* [Extracted data]:

▼

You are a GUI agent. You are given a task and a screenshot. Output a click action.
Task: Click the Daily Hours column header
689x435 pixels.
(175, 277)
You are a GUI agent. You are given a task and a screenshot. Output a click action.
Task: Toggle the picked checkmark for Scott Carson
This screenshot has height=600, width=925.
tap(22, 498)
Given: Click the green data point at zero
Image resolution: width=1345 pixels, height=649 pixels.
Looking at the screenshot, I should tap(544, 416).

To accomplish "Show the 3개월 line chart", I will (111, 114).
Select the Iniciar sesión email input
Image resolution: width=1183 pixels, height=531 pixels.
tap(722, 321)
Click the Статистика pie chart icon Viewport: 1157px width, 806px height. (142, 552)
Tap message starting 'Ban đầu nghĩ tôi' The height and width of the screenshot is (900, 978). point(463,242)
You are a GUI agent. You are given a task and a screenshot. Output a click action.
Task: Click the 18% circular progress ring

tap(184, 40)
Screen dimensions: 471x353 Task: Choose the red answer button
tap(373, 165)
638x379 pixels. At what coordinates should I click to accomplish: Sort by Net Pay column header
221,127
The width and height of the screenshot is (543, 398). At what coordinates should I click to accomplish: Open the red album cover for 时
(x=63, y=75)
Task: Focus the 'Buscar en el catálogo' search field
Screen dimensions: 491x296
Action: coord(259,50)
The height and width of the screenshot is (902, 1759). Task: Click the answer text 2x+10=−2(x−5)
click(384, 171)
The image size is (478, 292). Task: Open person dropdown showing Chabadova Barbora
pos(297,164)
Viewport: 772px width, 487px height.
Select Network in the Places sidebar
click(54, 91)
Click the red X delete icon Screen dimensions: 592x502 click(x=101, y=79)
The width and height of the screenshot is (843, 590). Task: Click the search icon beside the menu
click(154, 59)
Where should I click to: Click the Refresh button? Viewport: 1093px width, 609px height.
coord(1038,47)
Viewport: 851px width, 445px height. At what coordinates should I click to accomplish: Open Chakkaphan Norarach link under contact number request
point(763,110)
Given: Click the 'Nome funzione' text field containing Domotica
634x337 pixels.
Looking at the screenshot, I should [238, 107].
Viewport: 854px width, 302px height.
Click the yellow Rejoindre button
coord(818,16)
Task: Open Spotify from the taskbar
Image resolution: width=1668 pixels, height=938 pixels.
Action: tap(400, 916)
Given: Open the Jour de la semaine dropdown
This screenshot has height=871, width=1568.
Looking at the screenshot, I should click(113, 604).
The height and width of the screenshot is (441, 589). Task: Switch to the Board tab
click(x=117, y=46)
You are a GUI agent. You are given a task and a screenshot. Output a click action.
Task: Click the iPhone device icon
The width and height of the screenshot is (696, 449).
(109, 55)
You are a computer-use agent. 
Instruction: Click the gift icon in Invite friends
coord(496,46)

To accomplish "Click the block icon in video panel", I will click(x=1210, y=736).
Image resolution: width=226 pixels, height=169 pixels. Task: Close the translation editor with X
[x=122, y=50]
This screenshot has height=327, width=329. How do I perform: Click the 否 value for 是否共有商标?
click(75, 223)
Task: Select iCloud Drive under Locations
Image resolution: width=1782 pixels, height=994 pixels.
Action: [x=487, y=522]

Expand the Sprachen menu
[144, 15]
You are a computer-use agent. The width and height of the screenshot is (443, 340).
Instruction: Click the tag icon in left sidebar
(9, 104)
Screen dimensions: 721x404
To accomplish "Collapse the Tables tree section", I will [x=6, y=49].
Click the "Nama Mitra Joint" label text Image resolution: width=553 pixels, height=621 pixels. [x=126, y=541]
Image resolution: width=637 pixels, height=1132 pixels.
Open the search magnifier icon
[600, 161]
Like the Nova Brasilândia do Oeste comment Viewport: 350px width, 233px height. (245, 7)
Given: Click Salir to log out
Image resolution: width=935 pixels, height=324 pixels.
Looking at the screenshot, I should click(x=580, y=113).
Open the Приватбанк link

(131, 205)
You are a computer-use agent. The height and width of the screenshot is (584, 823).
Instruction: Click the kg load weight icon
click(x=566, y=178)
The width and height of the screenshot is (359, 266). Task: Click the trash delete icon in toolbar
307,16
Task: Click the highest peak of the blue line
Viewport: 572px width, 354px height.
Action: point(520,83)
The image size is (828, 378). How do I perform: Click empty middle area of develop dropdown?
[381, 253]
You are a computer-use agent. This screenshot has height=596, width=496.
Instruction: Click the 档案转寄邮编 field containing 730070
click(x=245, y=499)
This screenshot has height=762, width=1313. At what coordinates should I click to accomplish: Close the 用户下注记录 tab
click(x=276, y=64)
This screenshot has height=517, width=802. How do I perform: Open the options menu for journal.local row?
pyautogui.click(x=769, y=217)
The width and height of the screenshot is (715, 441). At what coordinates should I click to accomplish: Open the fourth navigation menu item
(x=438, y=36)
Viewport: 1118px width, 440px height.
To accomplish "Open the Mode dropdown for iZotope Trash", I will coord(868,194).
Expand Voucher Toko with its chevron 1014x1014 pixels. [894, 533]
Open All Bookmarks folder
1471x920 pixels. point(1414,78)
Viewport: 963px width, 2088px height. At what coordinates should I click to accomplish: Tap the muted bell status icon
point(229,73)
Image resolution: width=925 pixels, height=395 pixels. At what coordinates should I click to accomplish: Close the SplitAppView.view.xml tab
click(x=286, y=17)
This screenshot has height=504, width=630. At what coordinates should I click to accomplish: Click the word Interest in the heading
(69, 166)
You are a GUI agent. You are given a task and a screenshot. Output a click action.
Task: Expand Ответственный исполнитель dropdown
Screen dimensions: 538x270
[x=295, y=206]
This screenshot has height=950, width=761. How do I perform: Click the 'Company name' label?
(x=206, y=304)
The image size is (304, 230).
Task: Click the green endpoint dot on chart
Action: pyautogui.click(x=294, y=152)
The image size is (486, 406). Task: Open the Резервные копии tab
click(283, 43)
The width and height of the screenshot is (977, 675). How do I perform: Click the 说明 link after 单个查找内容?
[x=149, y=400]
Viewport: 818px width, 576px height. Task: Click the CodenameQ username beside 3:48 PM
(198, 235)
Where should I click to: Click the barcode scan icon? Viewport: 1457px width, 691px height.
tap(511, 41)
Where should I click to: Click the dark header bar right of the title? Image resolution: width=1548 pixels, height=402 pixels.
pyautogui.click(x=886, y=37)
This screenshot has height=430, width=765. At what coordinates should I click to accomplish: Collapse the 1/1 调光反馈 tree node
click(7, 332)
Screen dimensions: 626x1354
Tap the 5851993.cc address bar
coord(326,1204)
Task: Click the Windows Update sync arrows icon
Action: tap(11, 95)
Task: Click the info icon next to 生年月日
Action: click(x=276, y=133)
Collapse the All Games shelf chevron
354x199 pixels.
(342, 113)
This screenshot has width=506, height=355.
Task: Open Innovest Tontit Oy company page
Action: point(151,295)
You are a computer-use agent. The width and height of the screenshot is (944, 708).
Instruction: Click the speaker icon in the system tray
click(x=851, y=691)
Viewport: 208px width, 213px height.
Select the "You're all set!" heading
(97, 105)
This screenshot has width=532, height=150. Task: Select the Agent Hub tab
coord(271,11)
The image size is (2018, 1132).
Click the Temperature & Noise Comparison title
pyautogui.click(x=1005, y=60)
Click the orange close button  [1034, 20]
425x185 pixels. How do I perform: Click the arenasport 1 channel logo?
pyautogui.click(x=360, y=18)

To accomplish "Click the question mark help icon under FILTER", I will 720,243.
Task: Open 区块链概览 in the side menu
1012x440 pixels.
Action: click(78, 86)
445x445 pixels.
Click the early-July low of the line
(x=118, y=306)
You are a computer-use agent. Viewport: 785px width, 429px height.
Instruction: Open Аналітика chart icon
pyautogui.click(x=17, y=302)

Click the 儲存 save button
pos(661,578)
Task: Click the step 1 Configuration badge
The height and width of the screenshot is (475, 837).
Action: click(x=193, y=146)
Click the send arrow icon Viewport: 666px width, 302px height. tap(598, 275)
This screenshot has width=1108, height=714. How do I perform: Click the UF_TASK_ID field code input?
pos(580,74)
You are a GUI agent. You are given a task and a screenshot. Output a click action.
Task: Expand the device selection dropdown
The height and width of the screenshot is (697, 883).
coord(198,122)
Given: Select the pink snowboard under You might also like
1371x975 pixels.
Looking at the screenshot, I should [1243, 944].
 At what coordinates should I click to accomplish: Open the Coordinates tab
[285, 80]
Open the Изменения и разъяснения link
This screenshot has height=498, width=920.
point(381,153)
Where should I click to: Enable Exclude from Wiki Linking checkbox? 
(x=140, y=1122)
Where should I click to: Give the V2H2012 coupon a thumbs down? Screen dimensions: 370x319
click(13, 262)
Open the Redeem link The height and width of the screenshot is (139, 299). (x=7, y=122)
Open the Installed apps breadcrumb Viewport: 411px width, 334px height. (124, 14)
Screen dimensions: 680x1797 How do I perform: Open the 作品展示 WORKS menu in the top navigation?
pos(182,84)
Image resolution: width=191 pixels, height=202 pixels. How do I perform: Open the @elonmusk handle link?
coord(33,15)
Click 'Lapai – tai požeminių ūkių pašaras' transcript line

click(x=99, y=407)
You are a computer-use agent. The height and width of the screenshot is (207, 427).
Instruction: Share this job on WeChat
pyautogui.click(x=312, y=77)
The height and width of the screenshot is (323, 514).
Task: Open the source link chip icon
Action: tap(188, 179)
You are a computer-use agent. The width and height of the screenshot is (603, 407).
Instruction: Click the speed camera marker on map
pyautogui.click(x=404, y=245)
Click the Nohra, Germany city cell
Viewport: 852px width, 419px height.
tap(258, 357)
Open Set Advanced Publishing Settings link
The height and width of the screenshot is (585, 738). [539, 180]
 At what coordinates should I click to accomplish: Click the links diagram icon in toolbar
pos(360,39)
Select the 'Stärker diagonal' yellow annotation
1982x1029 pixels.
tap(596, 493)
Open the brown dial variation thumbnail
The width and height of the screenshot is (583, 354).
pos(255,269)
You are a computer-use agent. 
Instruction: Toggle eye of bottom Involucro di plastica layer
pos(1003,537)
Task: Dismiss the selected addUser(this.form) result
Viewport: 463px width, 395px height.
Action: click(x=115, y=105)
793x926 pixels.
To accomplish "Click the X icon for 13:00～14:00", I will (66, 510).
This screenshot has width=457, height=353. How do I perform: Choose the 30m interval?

▲

* [What is expected]: Return the stretch of the data above from its first line through the line containing "click(54, 91)", both ends included, reproduced verbatim.

* [Output of the task]:
You are a GUI agent. You are given a task and a screenshot. Output a click action.
Task: Click the Daily Hours column header
689x435 pixels.
(175, 277)
You are a GUI agent. You are given a task and a screenshot. Output a click action.
Task: Toggle the picked checkmark for Scott Carson
This screenshot has height=600, width=925.
tap(22, 498)
Given: Click the green data point at zero
Image resolution: width=1345 pixels, height=649 pixels.
Looking at the screenshot, I should tap(544, 416).

To accomplish "Show the 3개월 line chart", I will (111, 114).
Select the Iniciar sesión email input
Image resolution: width=1183 pixels, height=531 pixels.
tap(722, 321)
Click the Статистика pie chart icon Viewport: 1157px width, 806px height. (142, 552)
Tap message starting 'Ban đầu nghĩ tôi' The height and width of the screenshot is (900, 978). point(463,242)
You are a GUI agent. You are given a task and a screenshot. Output a click action.
Task: Click the 18% circular progress ring

tap(184, 40)
Screen dimensions: 471x353 Task: Choose the red answer button
tap(373, 165)
638x379 pixels. At what coordinates should I click to accomplish: Sort by Net Pay column header
221,127
The width and height of the screenshot is (543, 398). At what coordinates should I click to accomplish: Open the red album cover for 时
(x=63, y=75)
Task: Focus the 'Buscar en el catálogo' search field
Screen dimensions: 491x296
Action: coord(259,50)
The height and width of the screenshot is (902, 1759). Task: Click the answer text 2x+10=−2(x−5)
click(384, 171)
The image size is (478, 292). Task: Open person dropdown showing Chabadova Barbora
pos(297,164)
Viewport: 772px width, 487px height.
Select Network in the Places sidebar
click(54, 91)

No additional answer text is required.